*Tarefas a realizar*
a. Responda com base na entrevista com Alexandre Gama:
(i) Em que ano a Neogama foi vendida ao Publicis Groupe?
(ii) Por quantos anos Alexandre Gama liderou a agência que fundou?
(iii) Em que museu ocorreu a exposição "Ideia e Forma – Alexandre Gama", em 2014?
b. Retome a entrevista com Alexandre Gama logo após a última frase do trecho selecionado.

“Não vejo ninguém
feliz em agências”
Alexandre Gama confessa que não
acredita mais no modelo das grandes holdings e fala que preferiu ver a Neogama
acabar do que presenciar a operação perder sua identidade criativa
Alexandre Gama: “Não gosto de jogos
corporativos” (Crédito: Arthur Nobre)
Embora tenha
oficializado sua saída da Neogama no início de dezembro, Alexandre Gama há
havia iniciado o processo de separação da agência que fundou e liderou por 17
anos desde 2012, quando a companhia foi vendida ao Publicis Groupe.
Meio & Mensagem: Quando você
retornou ao Brasil para assumir a Neogama, no final de 2015 (após a agência ter
saído da rede BBH) já havia a intenção de deixar a operação algum tempo depois?
Quando que, de fato, essa decisão de deixar a Neogama foi tomada?
Alexandre Gama: intenção de deixar a Neogama ocorreu automaticamente no momento da
venda da agência para o Publicis Groupe em 2012. Já estava definida há 6 anos
atrás e era só uma questão de quando. Nada intempestivo portanto. É uma decisão
empresarial. Tanto que os outros dois sócios que a agência tinha também já
saíram e bem antes de mim. A razão é
obviamente a própria venda, já que permanecer executivo do negócio onde se foi
o dono é algo que não se sustenta no tempo. Vários amigos e outros
empresários me perguntavam constantemente o que eu ainda estava fazendo ali.
Mas a saída efetiva de um acionista majoritário da empresa que fundou e dirige,
nunca acontece no tempo de um executivo ou funcionário por exemplo. Há uma
série de mecanismos contratuais ligados principalmente ao “earn out” que fazem
parte da equacão da venda. Sair não é um ato – é um processo. E da intenção e
decisão, até à implementação, muita água rola embaixo da ponte. O fato é que o
planejado e escrito foi seguido à risca e os passos foram sendo dados na
direção da liberdade empresarial. Há também pessoas que nem sabiam e outras que
já tinham até se esquecido que eu havia vendido a agência há quase
seis anos. Talvez, também por isso tenha parecido surpreendente eu
sair agora. Mas devia ser longe de uma surpresa. A surpresa seria eu ficar
ainda mais tempo. Importante: as pessoas não se deram conta talvez de que
quando fiz a exposicão “Ideia e Forma – Alexandre Gama” em 2014 no MAB- Museu
de Arte Brasileira, eu já estava fechando o capítulo Neogama. O livro da
exposição tem prefácio, meio e epílogo. E tudo dessa fase de existência da
agencia é sumarizado ali.
M&M: Quais foram os fatores que
pesaram na sua decisão de deixar a agência que fundou? O atual cenário do
mercado de comunicação teve algum peso nessa decisão?

*Dados de origem*
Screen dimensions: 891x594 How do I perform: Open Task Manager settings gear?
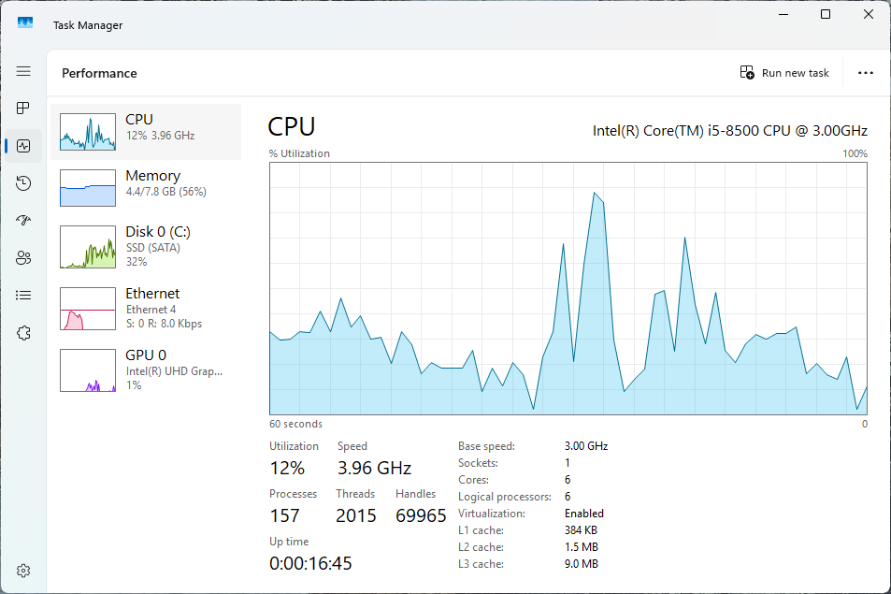click(23, 571)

*Resultados em ordem*
a.
(i) Em 2012.
(ii) Por 17 anos.
(iii) No MAB, o Museu de Arte Brasileira.

b.
Gama: Tenho veia empresarial, gosto de empreender. Gosto de
independência e liberdade de atuação. Gosto de trabalhar do meu jeito e foi por
isso que criei meu negócio. Era natural portanto, sair quando já não fosse
mais meu. Não gosto de jogos corporativos nem da dinâmica da vida executiva. E não acredito na qualidade de governança
da maioria das agências que se tornaram corporações com múltiplos níveis
hierárquicos e estrutura inchada, lenta e burocrática. Quando criei a
Neogama via as coisas muito diferente disso e queria construir uma cultura
própria de trabalho em comunicação. Fiz. Está feito. Pronto. Foi sucesso e a
venda dessa criação – mais de um ano depois da venda do meu outro
sócio, a BBH – foi uma das transações de maior valor do mercado brasileiro até
então. Missão cumprida. A saída me deixa livre para empreender de novo. E
estou me sentindo muito feliz e motivado com essa possibilidade.
M&M: Nesses últimos dois anos em
que você passou no comando da Neogama, como preparou o terreno para a
sua saída?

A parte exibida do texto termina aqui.